Feature Articles

Engineering AMD's Radeon RX 7900 series and the RDNA 3 GPU (Updated)

By Vijay Anand - 15 Nov 2022

Engineering AMD's Radeon RX 7900 series and the RDNA 3 GPU

The Radeon RX 7900 XTX RDNA 3 GPU, as held up by Dr. Lisa Su, AMD CEO. (image source: AMD)

Note: This is a continuation of our earlier story on the Radeon RX 7900 series performance expectations and the RDNA 3 core GPU architecture.

Making breakthroughs and design choices

In an era where advancing processor performance is getting increasingly complex, it's all in the hands of clever engineers to maximize and extract more out of given design parameters and available technology. For example, progressing through various wafer fabrication process technology nodes was a great way to get performance hops regularly just because you could pack more transistors in a given die size, which generally equates to more capabilities on the new chip. However, the rising cost of inflation over the years plus the complexity of engineering the subsequent nodes has only ramped up the yield cost for the silicon wafers.

In today's context, having excessive transistors in your silicon is likely only adding to the cost, and complexity of taming it to run efficiently without overheating and throttling. Plus, silicon process node advancements don't scale as uniformly in capability and performance as they once did at larger gate sizes as different silicon functions now exhibit varying gains as AMD has captured in the below diagram.

(Image source: AMD)

AMD is well aware of these limitations as it debuted one of the more modern chiplet-based chip designs when it engineered the Zen 2 microarchitecture for its second-gen AMD EPYC processors where it was noted that the DRAM and Infinity Fabric tend not to scale well with process shrinks, so separating the CPU chiplets from the I/O die allowed AMD to continue with an advanced process node for the core processor  chiplets that benefited from increased performance while using more mature process nodes for I/O interfaces. This enabled AMD to cram in more CPU cores at the same power and was more cost-effective to manufacture than traditional monolithic chip designs.

AMD's existing Navi 21 GPU (Radeon RX 6900 series) based on RDNA 2 GPU architecture is an extremely large and expensive monolithic chip at over 520mm2 and cramming 26.3 billion transistors on a 7nm TSMC process technology. It's brute force for sure, but it's not really efficient, and AMD needed to tackle this to put its best foot forward. As such, for AMD's RDNA 3 GPU microarchitecture, AMD looked towards their EPYC and Ryzen CPUs that continue to use the chiplet topology for inspiration. Could AMD tear its GPU into multiple dies?

 

The birth of the world's first chiplet gaming GPU | Breakthrough no.1

Dissecting the Navi 21 GPU core into Navi 31, the basis of RDNA 3's chipset topology. (Image source: AMD)

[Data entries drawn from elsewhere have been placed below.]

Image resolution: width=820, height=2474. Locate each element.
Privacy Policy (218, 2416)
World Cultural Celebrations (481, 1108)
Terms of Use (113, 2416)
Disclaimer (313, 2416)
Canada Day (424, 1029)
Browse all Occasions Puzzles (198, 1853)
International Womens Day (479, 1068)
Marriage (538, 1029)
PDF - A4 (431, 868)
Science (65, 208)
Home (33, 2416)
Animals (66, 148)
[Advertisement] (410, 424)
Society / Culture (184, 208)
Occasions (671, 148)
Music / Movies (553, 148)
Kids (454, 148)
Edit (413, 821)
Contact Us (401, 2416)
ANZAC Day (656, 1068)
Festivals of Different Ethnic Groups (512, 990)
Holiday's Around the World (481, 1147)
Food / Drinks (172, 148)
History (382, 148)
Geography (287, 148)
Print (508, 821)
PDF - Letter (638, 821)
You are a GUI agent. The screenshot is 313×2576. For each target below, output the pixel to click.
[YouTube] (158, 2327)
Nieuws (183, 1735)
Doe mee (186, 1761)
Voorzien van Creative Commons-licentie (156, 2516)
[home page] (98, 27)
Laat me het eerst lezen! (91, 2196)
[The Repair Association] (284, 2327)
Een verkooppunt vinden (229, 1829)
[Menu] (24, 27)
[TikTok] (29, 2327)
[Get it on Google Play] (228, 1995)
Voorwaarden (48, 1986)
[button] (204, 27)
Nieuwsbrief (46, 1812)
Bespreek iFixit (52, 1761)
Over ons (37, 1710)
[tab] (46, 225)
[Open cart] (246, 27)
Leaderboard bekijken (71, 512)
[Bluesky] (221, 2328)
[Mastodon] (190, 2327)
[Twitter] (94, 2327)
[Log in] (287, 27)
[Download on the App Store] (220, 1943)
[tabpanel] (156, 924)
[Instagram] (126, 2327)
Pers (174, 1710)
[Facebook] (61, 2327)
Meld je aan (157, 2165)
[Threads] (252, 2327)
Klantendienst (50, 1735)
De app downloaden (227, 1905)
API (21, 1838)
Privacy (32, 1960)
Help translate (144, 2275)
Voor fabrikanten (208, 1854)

Keeping the wafer fabrication process scaling limitations in mind, AMD's top minds chose to split off components that scaled poorly, while moving ahead to shrink the graphics core (Graphics Compute Die or GCD) with TSMC's advanced N5 (5nm) process. Thus, the memory interfaces and controllers and improved Infinity Cache were reorganised to be packed into their own little chiplet - the MCD (Memory Cache Die). Each MCD has a 64-bit memory controller and is fabricated on a much more mature and cost-efficient 6nm process that's currently used on advanced memory chips. Multiple MCD dies are used to make up the GPU's specced memory bandwidth.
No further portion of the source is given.